Step-by-step explanation:

1) For fixed relative order of vowels we need to select 4 spaces without rearranging(AIUA) and then rearrange the remaining 6 letters(PTLPTR) in 6 spaces.

Note: To rearrange n objects where object a is repeated p times and b is repeated q times and so on = n!/(p! * q! * ..)

Thus,

Number of words

= ¹⁰C₄ + [⁶c₆ * 6!/(2!*2!)]      

= 210 + 180

= 390

2) Total number of letters = 10

Total number of vowels = 4 (AIUA)

Number of possible even places = 5

Here, we select 4 spaces(AIUA) out of 5 even spaces and rearrange the vowels. After that we rearrange the 6 consonants(PTLPTR) in remaining spaces.

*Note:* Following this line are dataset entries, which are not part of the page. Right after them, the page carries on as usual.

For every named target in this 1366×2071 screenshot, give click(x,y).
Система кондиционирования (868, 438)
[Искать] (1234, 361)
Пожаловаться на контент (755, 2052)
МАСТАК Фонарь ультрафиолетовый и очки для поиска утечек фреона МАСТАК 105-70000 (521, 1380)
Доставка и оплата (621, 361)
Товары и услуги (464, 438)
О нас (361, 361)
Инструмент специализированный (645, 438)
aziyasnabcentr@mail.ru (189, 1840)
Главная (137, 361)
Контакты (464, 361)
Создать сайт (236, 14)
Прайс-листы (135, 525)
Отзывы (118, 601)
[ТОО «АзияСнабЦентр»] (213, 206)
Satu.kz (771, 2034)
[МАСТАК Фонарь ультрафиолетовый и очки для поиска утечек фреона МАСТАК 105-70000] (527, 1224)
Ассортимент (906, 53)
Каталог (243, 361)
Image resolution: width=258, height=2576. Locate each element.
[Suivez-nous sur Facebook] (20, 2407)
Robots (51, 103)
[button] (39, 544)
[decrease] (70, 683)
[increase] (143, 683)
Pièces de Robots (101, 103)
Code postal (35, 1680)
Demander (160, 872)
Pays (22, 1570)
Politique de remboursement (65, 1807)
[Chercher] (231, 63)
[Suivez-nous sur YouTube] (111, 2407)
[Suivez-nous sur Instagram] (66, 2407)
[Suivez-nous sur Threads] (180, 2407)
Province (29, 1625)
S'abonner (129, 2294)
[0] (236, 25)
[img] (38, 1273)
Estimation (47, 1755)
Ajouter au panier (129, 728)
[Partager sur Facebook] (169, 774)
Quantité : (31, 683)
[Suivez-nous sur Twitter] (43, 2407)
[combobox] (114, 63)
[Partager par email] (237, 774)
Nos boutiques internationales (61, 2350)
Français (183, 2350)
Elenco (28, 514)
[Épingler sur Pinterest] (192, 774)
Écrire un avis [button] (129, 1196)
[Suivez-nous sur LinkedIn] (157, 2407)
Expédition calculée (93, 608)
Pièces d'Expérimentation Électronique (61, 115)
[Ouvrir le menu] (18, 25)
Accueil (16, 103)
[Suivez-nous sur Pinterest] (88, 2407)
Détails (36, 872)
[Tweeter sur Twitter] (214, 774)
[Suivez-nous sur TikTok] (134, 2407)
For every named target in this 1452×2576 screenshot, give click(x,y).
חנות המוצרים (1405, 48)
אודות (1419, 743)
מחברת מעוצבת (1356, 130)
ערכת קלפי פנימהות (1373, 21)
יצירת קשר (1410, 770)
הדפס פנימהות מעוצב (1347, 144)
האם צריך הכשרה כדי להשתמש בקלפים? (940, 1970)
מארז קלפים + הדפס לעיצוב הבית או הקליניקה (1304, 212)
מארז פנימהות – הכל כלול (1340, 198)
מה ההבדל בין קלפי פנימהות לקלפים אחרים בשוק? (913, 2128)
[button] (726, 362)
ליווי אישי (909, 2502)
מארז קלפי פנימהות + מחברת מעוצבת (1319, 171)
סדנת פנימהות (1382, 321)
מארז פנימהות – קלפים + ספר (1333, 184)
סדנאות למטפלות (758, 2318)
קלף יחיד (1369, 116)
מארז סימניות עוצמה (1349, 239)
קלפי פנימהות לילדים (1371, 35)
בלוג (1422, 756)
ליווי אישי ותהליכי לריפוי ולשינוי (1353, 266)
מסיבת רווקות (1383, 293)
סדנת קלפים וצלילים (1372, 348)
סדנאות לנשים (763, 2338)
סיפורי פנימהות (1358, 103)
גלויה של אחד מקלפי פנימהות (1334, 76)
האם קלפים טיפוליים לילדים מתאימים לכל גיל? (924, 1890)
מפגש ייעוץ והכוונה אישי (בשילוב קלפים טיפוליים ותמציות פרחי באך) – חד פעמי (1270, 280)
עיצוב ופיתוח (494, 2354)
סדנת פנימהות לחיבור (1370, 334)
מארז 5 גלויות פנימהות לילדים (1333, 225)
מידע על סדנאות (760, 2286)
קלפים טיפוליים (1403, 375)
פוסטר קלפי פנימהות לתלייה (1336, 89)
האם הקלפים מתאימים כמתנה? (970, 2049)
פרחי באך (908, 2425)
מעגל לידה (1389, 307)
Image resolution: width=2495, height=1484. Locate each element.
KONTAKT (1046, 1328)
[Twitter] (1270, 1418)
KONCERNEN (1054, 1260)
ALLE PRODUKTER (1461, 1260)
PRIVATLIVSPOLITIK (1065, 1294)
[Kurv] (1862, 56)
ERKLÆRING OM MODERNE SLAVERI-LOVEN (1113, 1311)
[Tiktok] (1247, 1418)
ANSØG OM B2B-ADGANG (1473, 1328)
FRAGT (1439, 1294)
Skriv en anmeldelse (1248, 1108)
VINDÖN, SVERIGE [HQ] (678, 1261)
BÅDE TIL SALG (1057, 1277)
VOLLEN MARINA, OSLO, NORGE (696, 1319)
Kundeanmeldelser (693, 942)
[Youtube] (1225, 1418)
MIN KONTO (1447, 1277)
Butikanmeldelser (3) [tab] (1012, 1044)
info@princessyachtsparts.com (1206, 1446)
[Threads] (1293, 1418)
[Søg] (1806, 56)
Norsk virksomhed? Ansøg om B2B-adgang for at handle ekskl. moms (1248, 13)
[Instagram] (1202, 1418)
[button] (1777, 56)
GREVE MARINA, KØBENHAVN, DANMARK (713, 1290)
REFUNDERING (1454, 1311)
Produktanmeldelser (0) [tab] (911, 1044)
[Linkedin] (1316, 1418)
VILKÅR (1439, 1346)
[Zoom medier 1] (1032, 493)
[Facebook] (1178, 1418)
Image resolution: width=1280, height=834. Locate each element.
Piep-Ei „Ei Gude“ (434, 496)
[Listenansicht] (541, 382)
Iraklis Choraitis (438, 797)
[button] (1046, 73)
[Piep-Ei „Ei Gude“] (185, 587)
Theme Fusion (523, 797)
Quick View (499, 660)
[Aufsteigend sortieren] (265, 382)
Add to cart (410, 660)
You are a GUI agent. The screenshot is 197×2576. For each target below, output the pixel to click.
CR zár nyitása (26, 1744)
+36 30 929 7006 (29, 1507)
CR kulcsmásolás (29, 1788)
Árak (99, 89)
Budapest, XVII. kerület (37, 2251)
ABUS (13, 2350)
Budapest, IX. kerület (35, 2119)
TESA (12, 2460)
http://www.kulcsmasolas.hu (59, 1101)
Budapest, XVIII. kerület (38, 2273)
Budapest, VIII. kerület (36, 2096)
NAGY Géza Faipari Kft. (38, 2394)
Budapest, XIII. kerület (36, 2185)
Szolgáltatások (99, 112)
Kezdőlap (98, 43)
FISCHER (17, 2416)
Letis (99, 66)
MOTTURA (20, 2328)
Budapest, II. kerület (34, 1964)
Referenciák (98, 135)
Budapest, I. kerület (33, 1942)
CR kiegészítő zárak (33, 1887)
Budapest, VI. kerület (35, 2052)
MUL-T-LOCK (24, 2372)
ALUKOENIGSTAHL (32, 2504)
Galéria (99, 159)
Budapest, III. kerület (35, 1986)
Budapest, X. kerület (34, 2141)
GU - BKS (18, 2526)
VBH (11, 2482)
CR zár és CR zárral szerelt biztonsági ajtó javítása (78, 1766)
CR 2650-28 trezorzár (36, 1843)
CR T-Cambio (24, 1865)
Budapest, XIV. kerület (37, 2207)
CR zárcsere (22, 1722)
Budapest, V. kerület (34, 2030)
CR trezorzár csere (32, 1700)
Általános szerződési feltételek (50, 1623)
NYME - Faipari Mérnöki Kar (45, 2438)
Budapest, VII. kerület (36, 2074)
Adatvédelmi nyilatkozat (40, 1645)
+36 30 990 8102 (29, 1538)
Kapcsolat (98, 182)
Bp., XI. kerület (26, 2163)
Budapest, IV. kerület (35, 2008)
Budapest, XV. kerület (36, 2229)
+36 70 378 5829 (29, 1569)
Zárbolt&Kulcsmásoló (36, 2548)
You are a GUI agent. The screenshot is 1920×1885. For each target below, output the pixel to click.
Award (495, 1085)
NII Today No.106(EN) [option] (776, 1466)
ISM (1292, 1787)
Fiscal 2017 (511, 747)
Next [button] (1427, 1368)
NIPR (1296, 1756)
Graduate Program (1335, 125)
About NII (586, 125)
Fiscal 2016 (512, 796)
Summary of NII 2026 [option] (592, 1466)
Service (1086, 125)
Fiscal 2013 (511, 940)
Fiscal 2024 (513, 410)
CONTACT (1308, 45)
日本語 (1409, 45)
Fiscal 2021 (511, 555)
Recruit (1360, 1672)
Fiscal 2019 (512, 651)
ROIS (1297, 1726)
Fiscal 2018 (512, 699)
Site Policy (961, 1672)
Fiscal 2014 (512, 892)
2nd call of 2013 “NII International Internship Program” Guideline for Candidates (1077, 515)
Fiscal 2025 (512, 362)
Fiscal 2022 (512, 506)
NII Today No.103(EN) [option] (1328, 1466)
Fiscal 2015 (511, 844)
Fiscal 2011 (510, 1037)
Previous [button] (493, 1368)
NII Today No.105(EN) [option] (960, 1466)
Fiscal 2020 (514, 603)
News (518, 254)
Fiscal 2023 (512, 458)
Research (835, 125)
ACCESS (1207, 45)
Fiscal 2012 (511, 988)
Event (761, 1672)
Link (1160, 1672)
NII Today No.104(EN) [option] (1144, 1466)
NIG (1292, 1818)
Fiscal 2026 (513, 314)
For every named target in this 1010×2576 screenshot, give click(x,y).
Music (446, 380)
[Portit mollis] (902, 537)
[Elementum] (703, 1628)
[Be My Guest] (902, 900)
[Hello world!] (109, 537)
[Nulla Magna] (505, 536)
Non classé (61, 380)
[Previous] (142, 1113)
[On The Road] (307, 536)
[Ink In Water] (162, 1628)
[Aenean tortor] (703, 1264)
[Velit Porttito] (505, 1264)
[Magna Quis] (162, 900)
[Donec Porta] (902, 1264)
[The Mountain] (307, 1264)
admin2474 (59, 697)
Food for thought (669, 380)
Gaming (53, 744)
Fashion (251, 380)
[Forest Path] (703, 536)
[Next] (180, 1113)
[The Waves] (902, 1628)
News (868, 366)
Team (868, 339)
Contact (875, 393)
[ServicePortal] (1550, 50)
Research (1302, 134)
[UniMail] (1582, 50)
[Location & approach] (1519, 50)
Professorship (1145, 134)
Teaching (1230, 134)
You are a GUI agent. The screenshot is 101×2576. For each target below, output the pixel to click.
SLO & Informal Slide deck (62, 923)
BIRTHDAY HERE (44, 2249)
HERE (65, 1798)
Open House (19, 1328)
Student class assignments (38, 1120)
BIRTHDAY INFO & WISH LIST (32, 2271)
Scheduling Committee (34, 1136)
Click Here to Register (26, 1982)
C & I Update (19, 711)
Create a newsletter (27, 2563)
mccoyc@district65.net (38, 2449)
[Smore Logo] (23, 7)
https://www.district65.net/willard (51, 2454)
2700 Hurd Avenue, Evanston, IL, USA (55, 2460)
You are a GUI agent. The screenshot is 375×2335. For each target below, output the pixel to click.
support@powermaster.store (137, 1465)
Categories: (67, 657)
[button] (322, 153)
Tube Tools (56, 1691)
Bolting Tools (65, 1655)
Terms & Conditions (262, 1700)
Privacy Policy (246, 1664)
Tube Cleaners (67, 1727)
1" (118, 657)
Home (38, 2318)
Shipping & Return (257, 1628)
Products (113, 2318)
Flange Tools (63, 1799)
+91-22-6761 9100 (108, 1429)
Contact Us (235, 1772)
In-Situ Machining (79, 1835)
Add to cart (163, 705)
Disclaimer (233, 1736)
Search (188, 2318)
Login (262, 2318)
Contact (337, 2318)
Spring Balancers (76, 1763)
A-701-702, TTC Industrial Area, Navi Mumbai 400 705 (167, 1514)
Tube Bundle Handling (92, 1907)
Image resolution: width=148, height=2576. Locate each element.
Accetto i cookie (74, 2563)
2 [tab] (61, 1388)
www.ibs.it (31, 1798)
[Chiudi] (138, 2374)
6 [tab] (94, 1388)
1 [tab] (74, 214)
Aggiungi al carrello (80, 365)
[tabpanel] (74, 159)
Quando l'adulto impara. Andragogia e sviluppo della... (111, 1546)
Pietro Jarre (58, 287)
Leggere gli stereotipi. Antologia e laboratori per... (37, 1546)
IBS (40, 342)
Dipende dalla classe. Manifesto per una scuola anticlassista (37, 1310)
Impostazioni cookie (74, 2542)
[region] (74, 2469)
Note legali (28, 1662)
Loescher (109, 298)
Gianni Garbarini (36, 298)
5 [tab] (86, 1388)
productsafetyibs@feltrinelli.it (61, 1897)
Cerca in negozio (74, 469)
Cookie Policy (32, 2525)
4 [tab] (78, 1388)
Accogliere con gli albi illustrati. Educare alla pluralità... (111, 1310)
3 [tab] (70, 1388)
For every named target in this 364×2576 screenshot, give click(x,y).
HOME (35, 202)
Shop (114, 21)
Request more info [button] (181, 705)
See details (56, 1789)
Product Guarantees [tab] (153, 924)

Note: To rearrange n objects where object a is repeated p times and b is repeated q times and so on = n!/(p! * q! * ..)

Thus,

Number of words

= [⁵C₄ * 4!/2!] + [⁶C₆ * 6!/(2! * 2!)]

= 60 + 180

= 240

Answer 2

$\large\underline{\sf{Solution-1}}$

The given word is PATLIPUTRA

Now, there are 4 vowels [A, A, U, I] in the word PATLIPUTRA.

So, number of ways in which 4 vowels can arrange themselves on their respective places is $\rm \: \dfrac{^4P_4}{2!}$ ways.

And number of ways in which remaining 6 consonants [P, P, T, T, R, L] on their respective places is $\rm \: \dfrac{^6P_6}{2! 2!}$ ways.

So, total number of ways relative order of vowels remain same is

$\rm \:= \dfrac{^4P_4}{2!} \times \dfrac{^6P_6}{2!2!}$

$\rm \: = \dfrac{24}{2} \times \dfrac{720}{4}$

$\bf\implies \:Number\:of\:ways\:=\:2160$

$\large\underline{\sf{Solution-2}}$

Now, there are 5 even places and 5 odd places. So, 4 vowels [A, A, U, I] can be arranged themselves in 5 places in $\dfrac{^5P_4}{2!}$

Now, remaining 6 consonants [P, P, T, T R, L] can arranged theselves in $\rm \: \dfrac{^6P_6}{2!2!}$ ways.

So, total number of ways vowels occupy even places is

$\rm \:= \dfrac{^5P_4}{2!} \times \dfrac{^6P_6}{2!2!}$

$\rm \: = \dfrac{120}{2} \times \dfrac{720}{4}$

$\bf\implies \:Number\:of\:ways\:=\:10800$